• _EXERCISE INSTRUCTIONS_
First find the line with "The height and width of the screenshot is (408, 569)." in the entries below, then set down exactly every line through the line with "This screenshot has height=1176, width=1008.", that line included.

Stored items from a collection
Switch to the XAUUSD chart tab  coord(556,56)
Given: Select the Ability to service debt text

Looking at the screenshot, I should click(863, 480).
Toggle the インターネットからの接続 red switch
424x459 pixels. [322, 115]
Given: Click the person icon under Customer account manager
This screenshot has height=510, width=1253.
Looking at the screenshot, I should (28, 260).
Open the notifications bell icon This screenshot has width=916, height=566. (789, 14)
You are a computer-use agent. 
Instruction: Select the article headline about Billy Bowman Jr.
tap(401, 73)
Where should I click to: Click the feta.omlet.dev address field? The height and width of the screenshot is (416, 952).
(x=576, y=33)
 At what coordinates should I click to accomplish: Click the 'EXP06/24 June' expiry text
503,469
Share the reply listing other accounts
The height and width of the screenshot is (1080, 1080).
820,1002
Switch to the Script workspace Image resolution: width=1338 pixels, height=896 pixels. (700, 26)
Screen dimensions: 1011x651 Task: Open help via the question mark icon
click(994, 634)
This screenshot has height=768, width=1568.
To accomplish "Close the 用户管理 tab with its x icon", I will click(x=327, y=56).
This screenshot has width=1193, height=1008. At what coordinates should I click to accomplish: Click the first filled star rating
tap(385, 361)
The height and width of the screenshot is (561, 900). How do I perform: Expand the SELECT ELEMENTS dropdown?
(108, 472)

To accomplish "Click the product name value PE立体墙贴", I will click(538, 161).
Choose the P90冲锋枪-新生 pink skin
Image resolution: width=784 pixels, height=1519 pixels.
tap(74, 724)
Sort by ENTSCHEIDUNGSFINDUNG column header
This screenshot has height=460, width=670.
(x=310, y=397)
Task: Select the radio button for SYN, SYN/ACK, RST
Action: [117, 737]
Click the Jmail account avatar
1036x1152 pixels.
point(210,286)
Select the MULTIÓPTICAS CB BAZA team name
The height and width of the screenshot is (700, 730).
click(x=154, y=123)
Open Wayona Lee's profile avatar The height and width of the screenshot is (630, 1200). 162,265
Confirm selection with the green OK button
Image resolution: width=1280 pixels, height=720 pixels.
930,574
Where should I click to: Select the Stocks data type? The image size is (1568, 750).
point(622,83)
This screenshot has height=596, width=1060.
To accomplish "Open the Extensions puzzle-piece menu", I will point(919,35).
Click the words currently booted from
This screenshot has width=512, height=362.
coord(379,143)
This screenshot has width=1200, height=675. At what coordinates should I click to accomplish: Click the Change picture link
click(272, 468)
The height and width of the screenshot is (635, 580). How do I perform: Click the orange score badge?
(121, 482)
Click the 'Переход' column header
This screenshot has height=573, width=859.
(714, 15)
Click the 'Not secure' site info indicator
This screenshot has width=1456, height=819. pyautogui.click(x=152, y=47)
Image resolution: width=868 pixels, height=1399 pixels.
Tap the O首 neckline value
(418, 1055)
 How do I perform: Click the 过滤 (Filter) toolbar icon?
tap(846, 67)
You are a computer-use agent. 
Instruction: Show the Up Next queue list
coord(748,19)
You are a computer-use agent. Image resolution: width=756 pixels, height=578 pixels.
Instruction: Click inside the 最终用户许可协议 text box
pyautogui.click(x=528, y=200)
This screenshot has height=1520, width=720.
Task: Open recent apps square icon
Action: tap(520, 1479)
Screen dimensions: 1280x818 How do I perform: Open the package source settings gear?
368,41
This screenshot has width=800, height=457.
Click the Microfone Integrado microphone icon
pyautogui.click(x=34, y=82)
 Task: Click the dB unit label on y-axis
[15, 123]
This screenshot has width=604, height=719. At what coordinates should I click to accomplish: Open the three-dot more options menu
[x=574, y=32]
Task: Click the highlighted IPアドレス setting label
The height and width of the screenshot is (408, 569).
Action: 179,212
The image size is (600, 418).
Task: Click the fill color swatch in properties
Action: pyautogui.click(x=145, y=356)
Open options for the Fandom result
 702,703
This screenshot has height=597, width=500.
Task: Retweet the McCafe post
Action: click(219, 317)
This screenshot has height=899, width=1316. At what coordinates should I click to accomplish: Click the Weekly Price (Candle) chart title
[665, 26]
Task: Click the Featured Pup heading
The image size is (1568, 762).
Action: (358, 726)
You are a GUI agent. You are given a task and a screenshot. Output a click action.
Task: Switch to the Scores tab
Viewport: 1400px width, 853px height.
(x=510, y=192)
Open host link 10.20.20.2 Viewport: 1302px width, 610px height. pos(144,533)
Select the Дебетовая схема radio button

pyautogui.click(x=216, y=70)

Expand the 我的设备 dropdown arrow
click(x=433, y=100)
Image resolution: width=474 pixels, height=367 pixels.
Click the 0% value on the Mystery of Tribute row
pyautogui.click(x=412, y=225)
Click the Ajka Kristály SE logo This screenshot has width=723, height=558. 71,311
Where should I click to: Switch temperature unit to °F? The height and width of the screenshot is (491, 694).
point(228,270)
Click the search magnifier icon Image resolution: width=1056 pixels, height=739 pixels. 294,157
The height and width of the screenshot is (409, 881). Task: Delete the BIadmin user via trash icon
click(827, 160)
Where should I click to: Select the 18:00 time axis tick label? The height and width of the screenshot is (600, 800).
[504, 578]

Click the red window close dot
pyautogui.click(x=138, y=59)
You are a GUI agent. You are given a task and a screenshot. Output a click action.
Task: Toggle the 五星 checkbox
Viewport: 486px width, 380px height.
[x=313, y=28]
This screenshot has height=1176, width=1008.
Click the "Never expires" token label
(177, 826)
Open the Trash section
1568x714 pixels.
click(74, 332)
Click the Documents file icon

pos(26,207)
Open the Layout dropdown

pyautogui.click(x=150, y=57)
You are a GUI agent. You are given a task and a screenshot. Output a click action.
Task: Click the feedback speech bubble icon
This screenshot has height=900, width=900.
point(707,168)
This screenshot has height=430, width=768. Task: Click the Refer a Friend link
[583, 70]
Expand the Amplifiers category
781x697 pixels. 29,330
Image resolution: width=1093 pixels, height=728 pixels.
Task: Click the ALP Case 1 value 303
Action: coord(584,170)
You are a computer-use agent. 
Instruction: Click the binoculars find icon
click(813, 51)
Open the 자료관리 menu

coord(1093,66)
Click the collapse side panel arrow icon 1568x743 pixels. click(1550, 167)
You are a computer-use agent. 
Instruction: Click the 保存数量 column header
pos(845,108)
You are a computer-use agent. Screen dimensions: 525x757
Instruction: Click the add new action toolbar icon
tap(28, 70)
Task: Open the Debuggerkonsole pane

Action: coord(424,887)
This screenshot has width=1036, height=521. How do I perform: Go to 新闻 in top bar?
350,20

• _EXERCISE SOLUTION_
The height and width of the screenshot is (408, 569).
Action: 179,212
The image size is (600, 418).
Task: Click the fill color swatch in properties
Action: pyautogui.click(x=145, y=356)
Open options for the Fandom result
 702,703
This screenshot has height=597, width=500.
Task: Retweet the McCafe post
Action: click(219, 317)
This screenshot has height=899, width=1316. At what coordinates should I click to accomplish: Click the Weekly Price (Candle) chart title
[665, 26]
Task: Click the Featured Pup heading
The image size is (1568, 762).
Action: (358, 726)
You are a GUI agent. You are given a task and a screenshot. Output a click action.
Task: Switch to the Scores tab
Viewport: 1400px width, 853px height.
(x=510, y=192)
Open host link 10.20.20.2 Viewport: 1302px width, 610px height. pos(144,533)
Select the Дебетовая схема radio button

pyautogui.click(x=216, y=70)

Expand the 我的设备 dropdown arrow
click(x=433, y=100)
Image resolution: width=474 pixels, height=367 pixels.
Click the 0% value on the Mystery of Tribute row
pyautogui.click(x=412, y=225)
Click the Ajka Kristály SE logo This screenshot has width=723, height=558. 71,311
Where should I click to: Switch temperature unit to °F? The height and width of the screenshot is (491, 694).
point(228,270)
Click the search magnifier icon Image resolution: width=1056 pixels, height=739 pixels. 294,157
The height and width of the screenshot is (409, 881). Task: Delete the BIadmin user via trash icon
click(827, 160)
Where should I click to: Select the 18:00 time axis tick label? The height and width of the screenshot is (600, 800).
[504, 578]

Click the red window close dot
pyautogui.click(x=138, y=59)
You are a GUI agent. You are given a task and a screenshot. Output a click action.
Task: Toggle the 五星 checkbox
Viewport: 486px width, 380px height.
[x=313, y=28]
This screenshot has height=1176, width=1008.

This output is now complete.